[PROBLEM DETAILS]: Copy out each of the records below word for word, leaving nothing out and changing nothing.

[ENTRIES PROVIDED]:

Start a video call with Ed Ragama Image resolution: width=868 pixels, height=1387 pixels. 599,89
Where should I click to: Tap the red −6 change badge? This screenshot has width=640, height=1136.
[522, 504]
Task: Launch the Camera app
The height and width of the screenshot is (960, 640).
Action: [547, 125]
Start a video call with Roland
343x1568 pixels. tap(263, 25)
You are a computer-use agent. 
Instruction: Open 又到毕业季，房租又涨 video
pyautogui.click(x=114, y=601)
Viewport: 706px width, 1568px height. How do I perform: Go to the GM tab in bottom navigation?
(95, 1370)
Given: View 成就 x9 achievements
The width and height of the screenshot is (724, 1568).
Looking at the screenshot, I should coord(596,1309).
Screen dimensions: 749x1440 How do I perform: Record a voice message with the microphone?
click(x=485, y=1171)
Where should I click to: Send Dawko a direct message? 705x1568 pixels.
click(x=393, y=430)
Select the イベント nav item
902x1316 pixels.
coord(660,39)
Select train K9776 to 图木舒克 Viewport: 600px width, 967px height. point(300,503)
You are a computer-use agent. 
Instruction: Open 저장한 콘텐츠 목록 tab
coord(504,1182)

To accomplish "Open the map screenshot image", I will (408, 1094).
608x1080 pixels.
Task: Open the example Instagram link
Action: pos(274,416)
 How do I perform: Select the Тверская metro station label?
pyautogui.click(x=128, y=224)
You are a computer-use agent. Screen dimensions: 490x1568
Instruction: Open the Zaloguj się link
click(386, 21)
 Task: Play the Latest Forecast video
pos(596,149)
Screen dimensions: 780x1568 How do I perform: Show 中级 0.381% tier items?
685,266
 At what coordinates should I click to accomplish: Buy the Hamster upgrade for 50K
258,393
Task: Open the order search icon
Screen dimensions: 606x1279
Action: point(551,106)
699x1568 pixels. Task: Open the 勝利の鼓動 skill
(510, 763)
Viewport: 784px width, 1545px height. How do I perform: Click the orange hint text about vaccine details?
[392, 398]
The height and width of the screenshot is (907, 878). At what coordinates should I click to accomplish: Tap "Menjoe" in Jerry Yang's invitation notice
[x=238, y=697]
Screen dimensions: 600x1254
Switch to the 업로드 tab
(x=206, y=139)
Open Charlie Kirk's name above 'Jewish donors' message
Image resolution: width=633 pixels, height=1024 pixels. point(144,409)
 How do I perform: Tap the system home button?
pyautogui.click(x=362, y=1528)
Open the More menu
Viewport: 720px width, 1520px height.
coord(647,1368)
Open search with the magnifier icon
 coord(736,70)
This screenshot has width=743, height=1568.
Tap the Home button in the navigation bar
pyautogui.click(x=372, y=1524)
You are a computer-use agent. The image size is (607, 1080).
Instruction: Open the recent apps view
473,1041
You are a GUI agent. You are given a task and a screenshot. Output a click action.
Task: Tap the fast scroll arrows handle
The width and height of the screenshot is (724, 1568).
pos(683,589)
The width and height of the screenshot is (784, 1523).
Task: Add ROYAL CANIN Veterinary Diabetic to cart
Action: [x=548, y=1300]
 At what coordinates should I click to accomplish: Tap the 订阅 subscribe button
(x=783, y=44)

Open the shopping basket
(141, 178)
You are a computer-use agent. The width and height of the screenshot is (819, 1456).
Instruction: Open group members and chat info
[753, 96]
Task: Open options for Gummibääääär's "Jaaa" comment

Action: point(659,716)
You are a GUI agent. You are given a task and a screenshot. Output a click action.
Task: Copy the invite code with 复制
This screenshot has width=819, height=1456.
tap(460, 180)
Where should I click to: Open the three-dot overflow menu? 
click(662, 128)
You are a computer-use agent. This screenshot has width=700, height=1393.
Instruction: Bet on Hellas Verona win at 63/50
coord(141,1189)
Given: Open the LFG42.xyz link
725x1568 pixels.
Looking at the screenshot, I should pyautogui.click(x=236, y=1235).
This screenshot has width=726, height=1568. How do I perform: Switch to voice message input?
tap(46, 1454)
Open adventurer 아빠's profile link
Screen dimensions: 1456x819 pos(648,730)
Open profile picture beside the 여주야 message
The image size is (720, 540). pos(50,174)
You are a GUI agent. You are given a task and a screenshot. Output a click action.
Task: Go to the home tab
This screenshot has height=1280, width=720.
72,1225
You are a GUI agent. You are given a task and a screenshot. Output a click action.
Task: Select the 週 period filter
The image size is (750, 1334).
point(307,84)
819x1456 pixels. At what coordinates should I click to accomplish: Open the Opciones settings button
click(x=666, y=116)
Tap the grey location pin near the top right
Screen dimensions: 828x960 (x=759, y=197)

[TASK OUTPUT]:
Start a video call with Ed Ragama Image resolution: width=868 pixels, height=1387 pixels. 599,89
Where should I click to: Tap the red −6 change badge? This screenshot has width=640, height=1136.
[522, 504]
Task: Launch the Camera app
The height and width of the screenshot is (960, 640).
Action: [547, 125]
Start a video call with Roland
343x1568 pixels. tap(263, 25)
You are a computer-use agent. 
Instruction: Open 又到毕业季，房租又涨 video
pyautogui.click(x=114, y=601)
Viewport: 706px width, 1568px height. How do I perform: Go to the GM tab in bottom navigation?
(95, 1370)
Given: View 成就 x9 achievements
The width and height of the screenshot is (724, 1568).
Looking at the screenshot, I should coord(596,1309).
Screen dimensions: 749x1440 How do I perform: Record a voice message with the microphone?
click(x=485, y=1171)
Where should I click to: Send Dawko a direct message? 705x1568 pixels.
click(x=393, y=430)
Select the イベント nav item
902x1316 pixels.
coord(660,39)
Select train K9776 to 图木舒克 Viewport: 600px width, 967px height. point(300,503)
You are a computer-use agent. 
Instruction: Open 저장한 콘텐츠 목록 tab
coord(504,1182)

To accomplish "Open the map screenshot image", I will (408, 1094).
608x1080 pixels.
Task: Open the example Instagram link
Action: pos(274,416)
 How do I perform: Select the Тверская metro station label?
pyautogui.click(x=128, y=224)
You are a computer-use agent. Screen dimensions: 490x1568
Instruction: Open the Zaloguj się link
click(386, 21)
 Task: Play the Latest Forecast video
pos(596,149)
Screen dimensions: 780x1568 How do I perform: Show 中级 0.381% tier items?
685,266
 At what coordinates should I click to accomplish: Buy the Hamster upgrade for 50K
258,393
Task: Open the order search icon
Screen dimensions: 606x1279
Action: point(551,106)
699x1568 pixels. Task: Open the 勝利の鼓動 skill
(510, 763)
Viewport: 784px width, 1545px height. How do I perform: Click the orange hint text about vaccine details?
[392, 398]
The height and width of the screenshot is (907, 878). At what coordinates should I click to accomplish: Tap "Menjoe" in Jerry Yang's invitation notice
[x=238, y=697]
Screen dimensions: 600x1254
Switch to the 업로드 tab
(x=206, y=139)
Open Charlie Kirk's name above 'Jewish donors' message
Image resolution: width=633 pixels, height=1024 pixels. point(144,409)
 How do I perform: Tap the system home button?
pyautogui.click(x=362, y=1528)
Open the More menu
Viewport: 720px width, 1520px height.
coord(647,1368)
Open search with the magnifier icon
 coord(736,70)
This screenshot has width=743, height=1568.
Tap the Home button in the navigation bar
pyautogui.click(x=372, y=1524)
You are a computer-use agent. The image size is (607, 1080).
Instruction: Open the recent apps view
473,1041
You are a GUI agent. You are given a task and a screenshot. Output a click action.
Task: Tap the fast scroll arrows handle
The width and height of the screenshot is (724, 1568).
pos(683,589)
The width and height of the screenshot is (784, 1523).
Task: Add ROYAL CANIN Veterinary Diabetic to cart
Action: [x=548, y=1300]
 At what coordinates should I click to accomplish: Tap the 订阅 subscribe button
(x=783, y=44)

Open the shopping basket
(141, 178)
You are a computer-use agent. The width and height of the screenshot is (819, 1456).
Instruction: Open group members and chat info
[753, 96]
Task: Open options for Gummibääääär's "Jaaa" comment

Action: point(659,716)
You are a GUI agent. You are given a task and a screenshot. Output a click action.
Task: Copy the invite code with 复制
This screenshot has width=819, height=1456.
tap(460, 180)
Where should I click to: Open the three-dot overflow menu? 
click(662, 128)
You are a computer-use agent. This screenshot has width=700, height=1393.
Instruction: Bet on Hellas Verona win at 63/50
coord(141,1189)
Given: Open the LFG42.xyz link
725x1568 pixels.
Looking at the screenshot, I should pyautogui.click(x=236, y=1235).
This screenshot has width=726, height=1568. How do I perform: Switch to voice message input?
tap(46, 1454)
Open adventurer 아빠's profile link
Screen dimensions: 1456x819 pos(648,730)
Open profile picture beside the 여주야 message
The image size is (720, 540). pos(50,174)
You are a GUI agent. You are given a task and a screenshot. Output a click action.
Task: Go to the home tab
This screenshot has height=1280, width=720.
72,1225
You are a GUI agent. You are given a task and a screenshot. Output a click action.
Task: Select the 週 period filter
The image size is (750, 1334).
point(307,84)
819x1456 pixels. At what coordinates should I click to accomplish: Open the Opciones settings button
click(x=666, y=116)
Tap the grey location pin near the top right
Screen dimensions: 828x960 (x=759, y=197)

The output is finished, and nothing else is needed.